Exercise -
Working from the records below, return word for word the line that contains "This screenshot has width=1176, height=1012." and each line after it, ending with the last. Skip all pictures.

Data records -
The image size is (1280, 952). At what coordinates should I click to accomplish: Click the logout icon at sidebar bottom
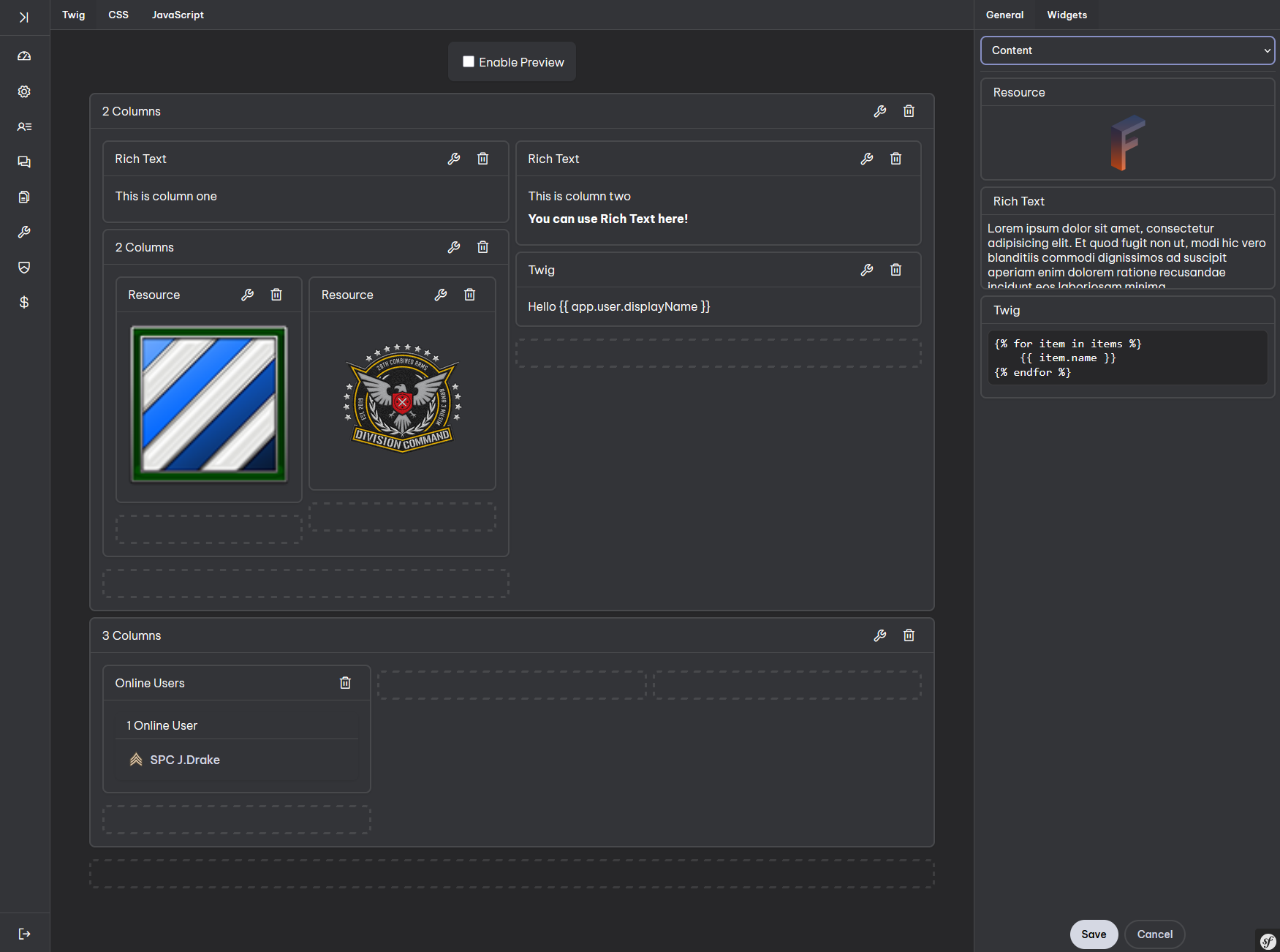pos(24,934)
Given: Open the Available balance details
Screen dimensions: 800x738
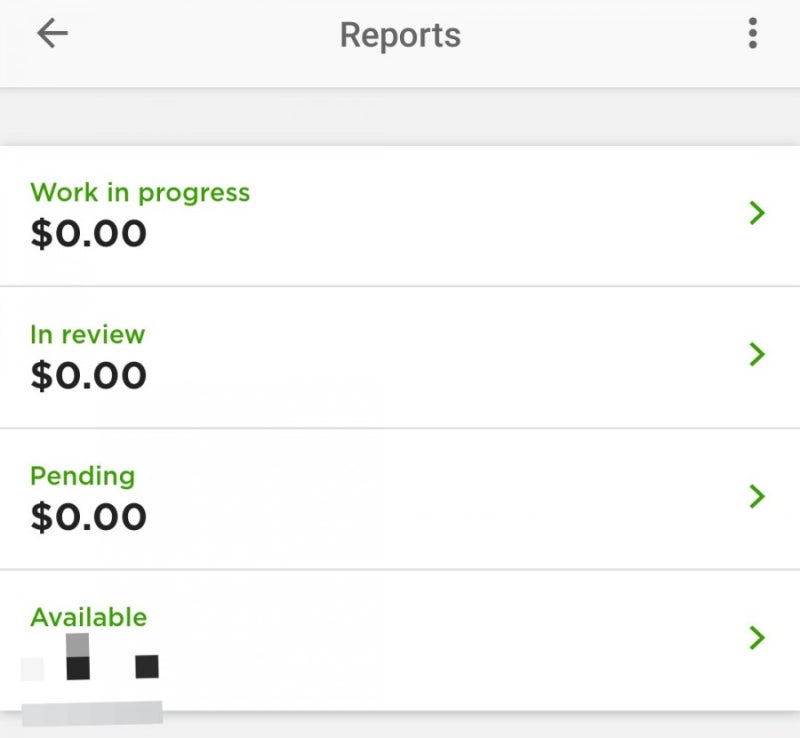Looking at the screenshot, I should [400, 638].
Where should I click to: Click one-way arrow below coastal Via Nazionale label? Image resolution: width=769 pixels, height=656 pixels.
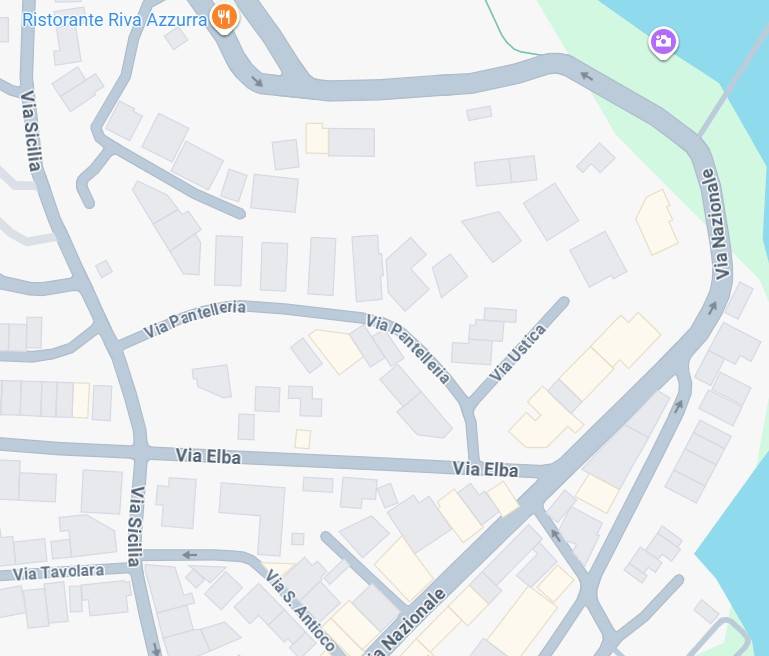point(713,308)
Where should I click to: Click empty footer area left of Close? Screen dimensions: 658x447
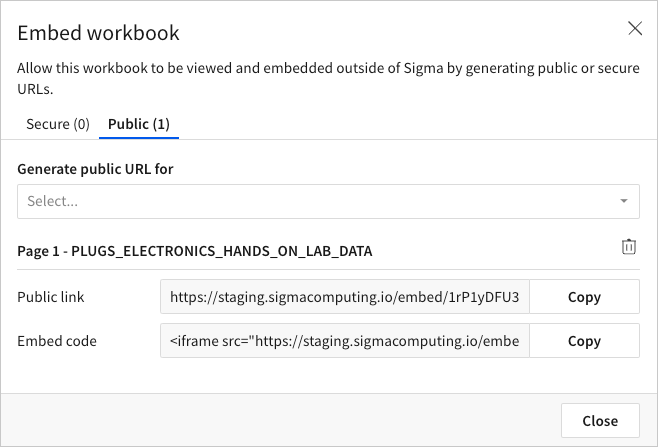[x=280, y=420]
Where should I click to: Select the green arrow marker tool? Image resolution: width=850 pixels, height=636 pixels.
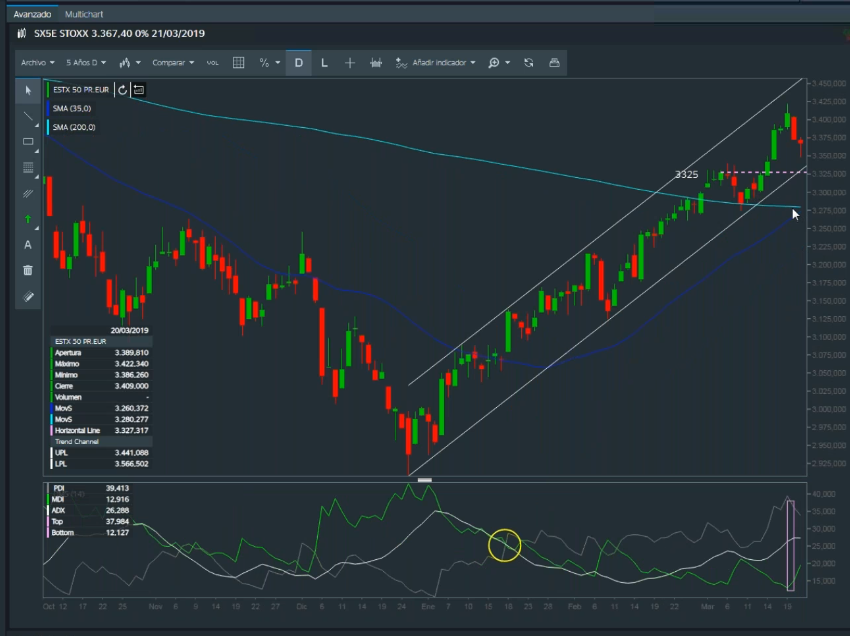(x=28, y=218)
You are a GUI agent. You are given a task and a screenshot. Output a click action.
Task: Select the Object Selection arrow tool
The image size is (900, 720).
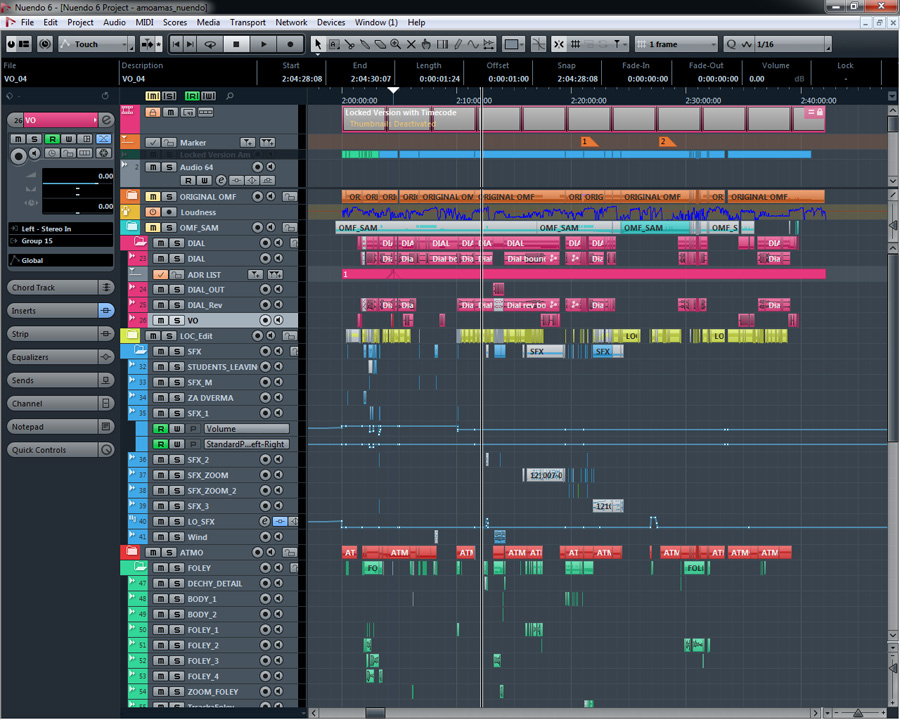pyautogui.click(x=318, y=44)
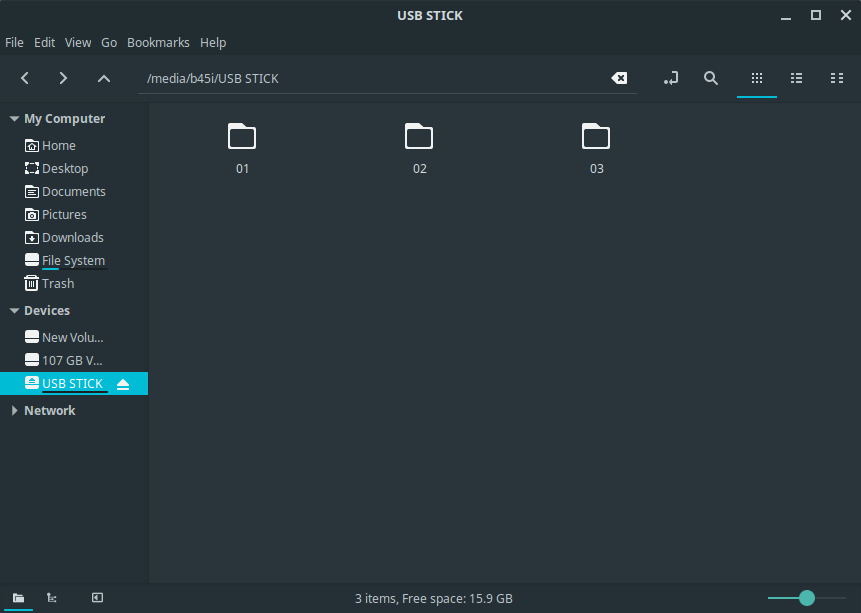
Task: Go up to the parent directory
Action: (103, 78)
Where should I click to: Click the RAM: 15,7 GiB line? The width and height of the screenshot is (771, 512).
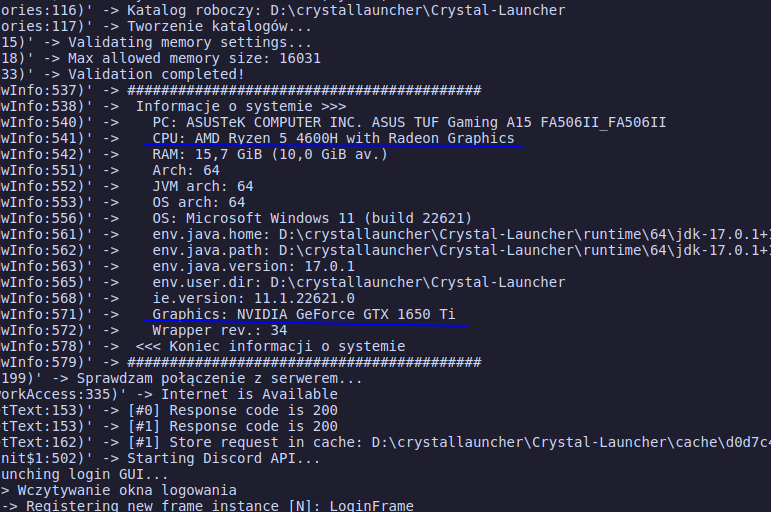[269, 154]
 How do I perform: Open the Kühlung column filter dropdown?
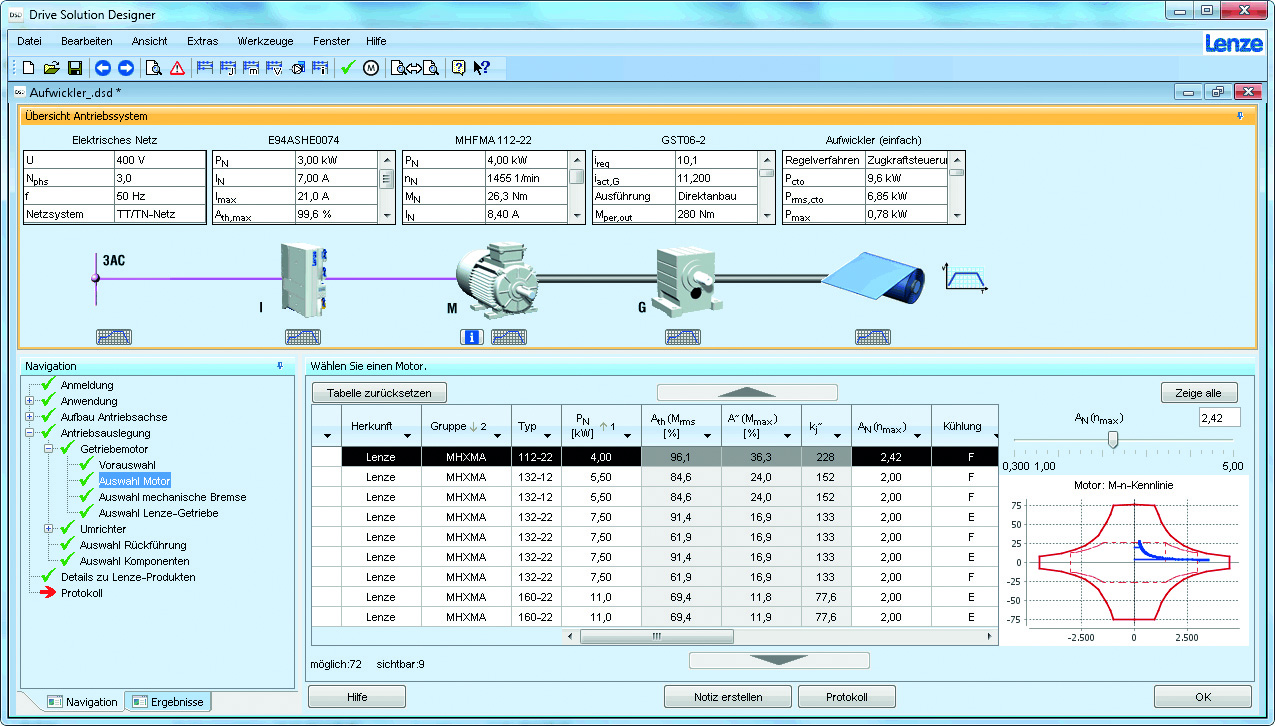[995, 436]

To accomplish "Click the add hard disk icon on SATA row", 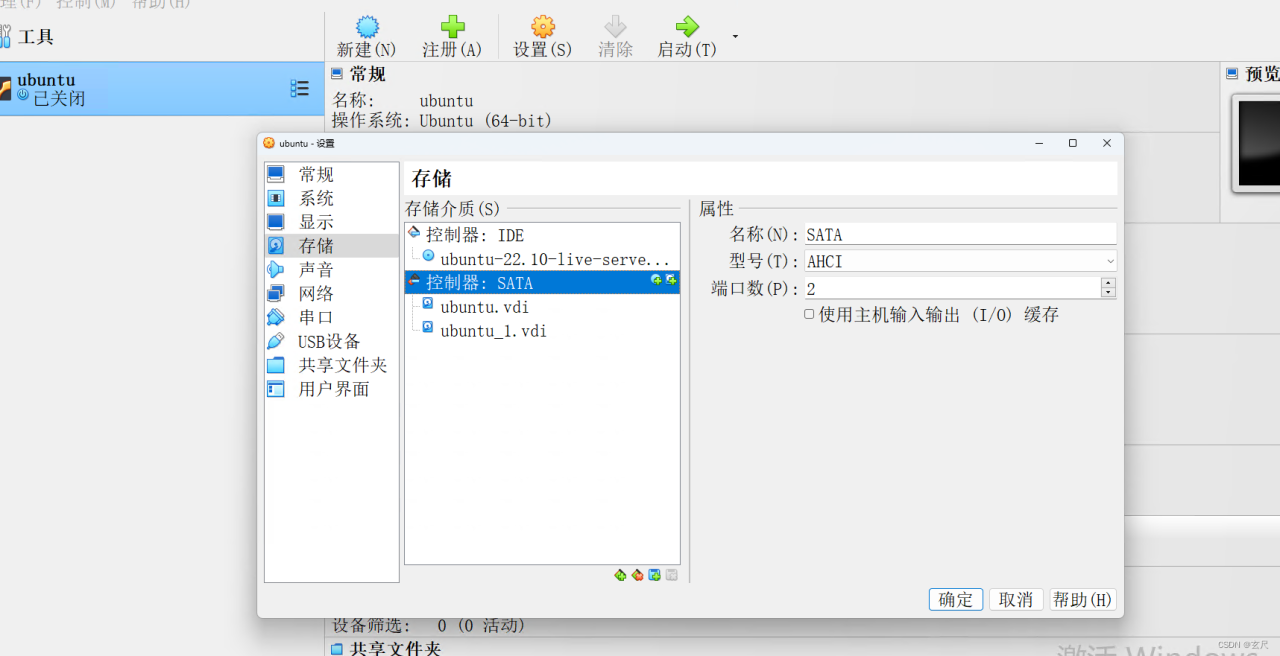I will tap(670, 282).
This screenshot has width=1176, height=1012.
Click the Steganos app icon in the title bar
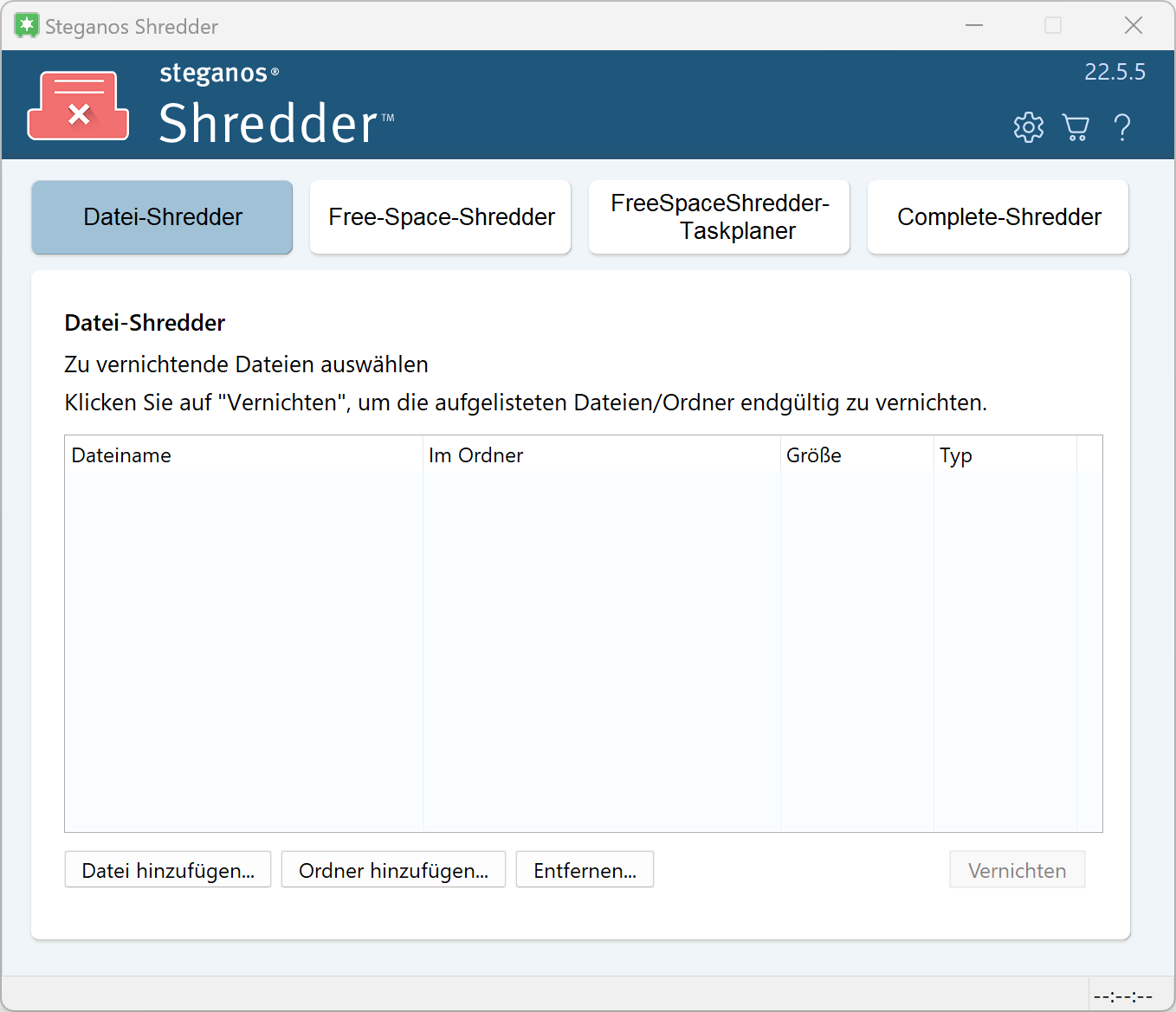click(26, 25)
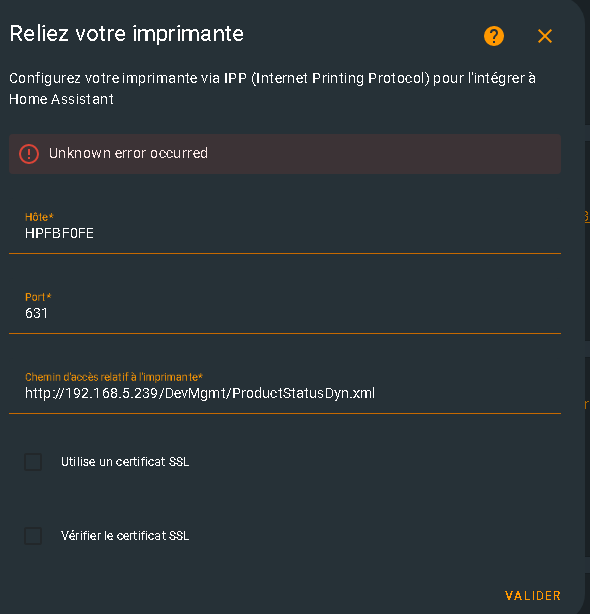
Task: Click the red exclamation alert icon
Action: pos(29,154)
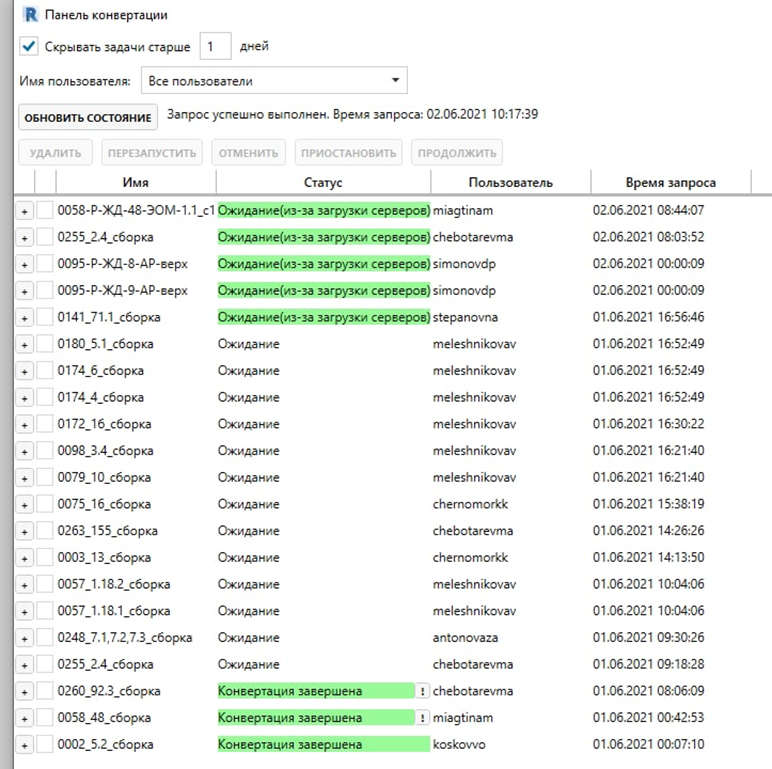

Reply -
This screenshot has width=1176, height=1012.
Click the Steganos app icon in the title bar
click(26, 25)
Task: Click the red exclamation alert icon
Action: pos(29,154)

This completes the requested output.